DÉLAI DE LA CONVERSION. « NE TARDEZ PAS À VOUS CONVERTIR AU SEIGNEUR », (Sir. 5, 2)

ANALYSE. —1. Les bonnes œuvres sont nécessaires avec la foi. —2. Reproches mérités par ceux qui remettent de jour en jour. —3. Remède au désespoir et à la présomption. —4. Nécessité de se convertir sur-le-champ. —5. Conclusion.

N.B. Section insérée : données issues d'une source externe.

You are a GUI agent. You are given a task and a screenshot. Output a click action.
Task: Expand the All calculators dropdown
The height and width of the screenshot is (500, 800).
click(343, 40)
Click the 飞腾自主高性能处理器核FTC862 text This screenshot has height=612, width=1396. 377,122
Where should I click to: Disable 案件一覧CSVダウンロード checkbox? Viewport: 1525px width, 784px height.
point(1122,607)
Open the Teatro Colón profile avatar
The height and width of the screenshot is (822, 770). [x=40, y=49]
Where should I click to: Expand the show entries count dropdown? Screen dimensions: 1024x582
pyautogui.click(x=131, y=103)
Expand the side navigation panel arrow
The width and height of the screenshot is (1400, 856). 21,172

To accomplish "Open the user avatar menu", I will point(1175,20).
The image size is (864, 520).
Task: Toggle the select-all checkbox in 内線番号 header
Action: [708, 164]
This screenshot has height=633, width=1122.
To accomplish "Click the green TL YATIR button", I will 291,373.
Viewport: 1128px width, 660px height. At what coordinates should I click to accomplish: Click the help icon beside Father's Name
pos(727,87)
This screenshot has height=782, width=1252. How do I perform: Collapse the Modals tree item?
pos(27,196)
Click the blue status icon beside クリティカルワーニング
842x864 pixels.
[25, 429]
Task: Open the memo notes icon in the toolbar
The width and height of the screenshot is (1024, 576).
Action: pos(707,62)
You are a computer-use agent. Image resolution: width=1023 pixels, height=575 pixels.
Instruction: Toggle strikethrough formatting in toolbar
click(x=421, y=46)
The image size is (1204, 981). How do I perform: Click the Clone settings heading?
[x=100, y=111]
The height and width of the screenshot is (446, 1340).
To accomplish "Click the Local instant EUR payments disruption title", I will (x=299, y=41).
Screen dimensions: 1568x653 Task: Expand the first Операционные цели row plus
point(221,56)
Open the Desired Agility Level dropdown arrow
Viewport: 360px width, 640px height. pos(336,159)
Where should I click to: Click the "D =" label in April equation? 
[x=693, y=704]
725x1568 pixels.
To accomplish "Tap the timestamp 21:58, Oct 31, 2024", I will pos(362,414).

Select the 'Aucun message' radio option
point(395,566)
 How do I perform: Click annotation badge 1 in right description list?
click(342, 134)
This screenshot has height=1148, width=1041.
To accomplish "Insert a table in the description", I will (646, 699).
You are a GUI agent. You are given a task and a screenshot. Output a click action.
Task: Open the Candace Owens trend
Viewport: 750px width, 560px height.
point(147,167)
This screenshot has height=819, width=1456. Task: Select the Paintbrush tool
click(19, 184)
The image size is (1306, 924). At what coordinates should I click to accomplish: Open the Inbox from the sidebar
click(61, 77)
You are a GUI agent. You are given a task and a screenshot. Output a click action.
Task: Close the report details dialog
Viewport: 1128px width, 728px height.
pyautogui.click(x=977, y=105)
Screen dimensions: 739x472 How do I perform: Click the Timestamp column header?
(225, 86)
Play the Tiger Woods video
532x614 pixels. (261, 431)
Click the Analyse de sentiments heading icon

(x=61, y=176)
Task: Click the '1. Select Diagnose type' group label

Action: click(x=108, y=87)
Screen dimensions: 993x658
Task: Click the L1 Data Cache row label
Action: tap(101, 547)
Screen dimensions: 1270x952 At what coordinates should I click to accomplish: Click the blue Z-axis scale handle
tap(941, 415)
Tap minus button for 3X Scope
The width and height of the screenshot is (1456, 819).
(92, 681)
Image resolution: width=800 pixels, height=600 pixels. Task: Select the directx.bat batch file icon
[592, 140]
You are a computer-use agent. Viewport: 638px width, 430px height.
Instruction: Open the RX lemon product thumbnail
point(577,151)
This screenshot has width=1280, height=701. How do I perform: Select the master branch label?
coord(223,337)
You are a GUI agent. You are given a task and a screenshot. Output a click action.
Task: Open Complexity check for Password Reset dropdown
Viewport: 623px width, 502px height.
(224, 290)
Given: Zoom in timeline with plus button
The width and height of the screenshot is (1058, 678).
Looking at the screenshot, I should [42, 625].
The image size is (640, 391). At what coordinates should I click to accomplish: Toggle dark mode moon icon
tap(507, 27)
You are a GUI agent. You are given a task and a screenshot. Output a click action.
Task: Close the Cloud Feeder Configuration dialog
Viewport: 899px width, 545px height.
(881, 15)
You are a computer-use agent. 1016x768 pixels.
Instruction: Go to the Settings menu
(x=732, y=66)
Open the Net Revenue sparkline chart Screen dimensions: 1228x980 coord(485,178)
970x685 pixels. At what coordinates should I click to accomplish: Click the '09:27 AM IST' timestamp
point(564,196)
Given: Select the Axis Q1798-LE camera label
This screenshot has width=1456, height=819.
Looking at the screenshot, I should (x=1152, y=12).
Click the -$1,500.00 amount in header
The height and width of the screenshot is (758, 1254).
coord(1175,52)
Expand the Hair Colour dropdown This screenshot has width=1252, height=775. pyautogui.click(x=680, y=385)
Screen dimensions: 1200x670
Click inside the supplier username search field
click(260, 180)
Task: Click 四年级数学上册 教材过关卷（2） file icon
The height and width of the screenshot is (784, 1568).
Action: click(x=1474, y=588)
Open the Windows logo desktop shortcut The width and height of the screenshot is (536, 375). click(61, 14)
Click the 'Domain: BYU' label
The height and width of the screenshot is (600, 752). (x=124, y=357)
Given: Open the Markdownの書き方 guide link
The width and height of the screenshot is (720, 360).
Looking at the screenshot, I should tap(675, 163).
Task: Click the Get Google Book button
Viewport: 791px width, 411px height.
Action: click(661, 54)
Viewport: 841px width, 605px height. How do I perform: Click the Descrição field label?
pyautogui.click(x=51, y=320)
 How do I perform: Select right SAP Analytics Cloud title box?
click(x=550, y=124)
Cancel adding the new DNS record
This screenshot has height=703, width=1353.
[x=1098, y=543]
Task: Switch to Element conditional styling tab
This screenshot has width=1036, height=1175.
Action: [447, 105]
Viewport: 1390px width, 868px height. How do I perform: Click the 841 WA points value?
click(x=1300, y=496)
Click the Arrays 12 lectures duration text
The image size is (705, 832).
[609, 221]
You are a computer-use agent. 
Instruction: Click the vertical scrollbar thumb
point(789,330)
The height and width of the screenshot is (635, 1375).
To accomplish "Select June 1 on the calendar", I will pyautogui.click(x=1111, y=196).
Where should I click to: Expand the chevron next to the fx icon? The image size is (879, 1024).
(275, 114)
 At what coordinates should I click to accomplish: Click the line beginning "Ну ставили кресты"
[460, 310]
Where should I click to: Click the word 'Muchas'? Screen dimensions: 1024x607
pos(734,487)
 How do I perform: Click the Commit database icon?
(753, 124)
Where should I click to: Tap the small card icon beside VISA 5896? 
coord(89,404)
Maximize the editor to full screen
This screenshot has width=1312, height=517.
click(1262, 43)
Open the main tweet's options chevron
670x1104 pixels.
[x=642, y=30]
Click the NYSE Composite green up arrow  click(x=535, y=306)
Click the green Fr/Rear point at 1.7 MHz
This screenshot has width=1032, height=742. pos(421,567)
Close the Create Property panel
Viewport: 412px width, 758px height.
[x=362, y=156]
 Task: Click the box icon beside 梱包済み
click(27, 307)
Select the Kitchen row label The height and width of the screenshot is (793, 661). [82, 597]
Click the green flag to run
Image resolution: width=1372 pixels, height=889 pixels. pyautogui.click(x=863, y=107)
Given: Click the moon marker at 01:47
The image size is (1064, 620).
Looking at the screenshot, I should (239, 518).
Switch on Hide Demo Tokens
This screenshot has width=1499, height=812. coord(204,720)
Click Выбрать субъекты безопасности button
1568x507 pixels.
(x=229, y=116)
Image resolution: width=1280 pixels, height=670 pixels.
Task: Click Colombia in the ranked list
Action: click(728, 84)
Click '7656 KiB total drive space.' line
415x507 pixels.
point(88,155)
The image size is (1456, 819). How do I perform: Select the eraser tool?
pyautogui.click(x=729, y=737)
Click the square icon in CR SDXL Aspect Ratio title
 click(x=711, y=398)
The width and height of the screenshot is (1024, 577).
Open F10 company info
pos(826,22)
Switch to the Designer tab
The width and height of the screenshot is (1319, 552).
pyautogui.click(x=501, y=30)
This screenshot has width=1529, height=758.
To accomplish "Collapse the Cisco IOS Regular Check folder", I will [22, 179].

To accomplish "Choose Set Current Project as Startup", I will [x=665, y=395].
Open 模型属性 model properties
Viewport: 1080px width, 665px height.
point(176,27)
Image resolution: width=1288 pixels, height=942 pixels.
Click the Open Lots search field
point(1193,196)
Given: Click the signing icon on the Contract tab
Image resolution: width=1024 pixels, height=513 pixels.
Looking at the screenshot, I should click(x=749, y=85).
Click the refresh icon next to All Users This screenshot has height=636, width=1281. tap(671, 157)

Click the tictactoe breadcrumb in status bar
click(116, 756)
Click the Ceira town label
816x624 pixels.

1. Les fréquentes exhortations que nous adressons à nos frères sur les bonnes œuvres, nous ont appris que, parmi eux, les uns sont lents pour la justice et pour l’aumône, tandis que d’autres sont très-prompts à la luxure et à l’avarice. Ces dispositions nous portent à croire que ceux qui les possèdent ont cessé de craindre le jugement futur. Et, en effet, mes frères, à la vue de ces chrétiens lâches et négligents qui n’évitent même pas le péché et n’ont aucun souci de s’assurer par les bonnes œuvres la récompense éternelle, ne sommes-nous pas naturellement tentés de conclure qu’ils n’ont même plus la foi aux récompenses pour les bons, ni aux châtiments pour les méchants, récompenses et châtiments qui sont pourtant les conséquences nécessaires du jugement de Dieu ? Si donc, mes frères, la crainte du jugement de Dieu réside encore réellement quelque part, c’est uniquement dans le cœur de ceux qui s’appliquent aux bonnes œuvres. Quant à ceux qui négligent les bonnes œuvres, la lecture, la prière, ou ne s’y livrent que pour la forme, qu’importe qu’ils se flattent d’avoir la foi, si leur affirmation est démentie par leur conduite ? Qu’ils écoutent ces paroles de l’apôtre saint Jacques « Que servira-t-il à quelqu’un de dire qu’il a la foi, s’il n’a pas les œuvres ? La foi pourra –-t-elle le sauver ? Que si l’un de vos frères et l’une de vos sœurs n’ont point de quoi se vêtir, et qu’ils manquent de ce qui leur est nécessaire chaque jour pour vivre ; et que quelqu’un d’entre vous leur dise : Allez en paix, je vous souhaite de quoi vous couvrir et de quoi manger, sans leur donner néanmoins de quoi satisfaire aux nécessités de leur corps, à quoi serviront vos souhaits ? Ainsi la foi qui n’est point accompagnée des œuvres, est morte en elle-même[1] ». C’est à ces hommes que Dieu s’adresse, c’est leur infidélité qu’il condamne en ces termes: O hommes incrédules, si vous ne croyez pas à mes promesses, considérez que j’ai fait le ciel et la terre. « J’ai dit, et tout a été fait[2] ». Vous, à qui s’adressent mes promesses, vous n’étiez pas, et vous avez été fait. Un homme qui n’existe pas, je le crée, et après l’avoir créé, je le tromperais ! Recueillez donc avec attention mes paroles, et croyez qu’à votre égard j’accomplirai toujours mes promesses.
2. Oh ! qu’elle est donc faible et malade, malheureuse et ignorante, criminelle et impuissante, cette disposition intérieure et funeste qui entasse devant une âme tous les obstacles possibles à la conversion et ne laisse de passage que pour le mal et le péché ! Aujourd’hui se passe, le lendemain se passe, le lendemain s’ajoute au lendemain, et, remettant de jour en jour votre conversion, vous ne craignez pas d’être saisi tout à coup par la mort subite. Vous qui remettez toujours et différez de faire pénitence, et qui feignez de chercher la divine miséricorde, ignorez-vous donc que beaucoup d’hommes meurent subitement ? Vous avouez qu’il est bien de reconvertir ; mais si c’est bien, faites-le donc sur-le-champ ; si c’est bien de recevoir dans peu, est-ce donc un mal de recevoir à l’instant ? Veuillez me dire pourquoi vous ne vous empressez pas de recevoir ce que vous avouez être bon ? Vous me répondrez peut-être que Dieu lui-même vous met en sûreté.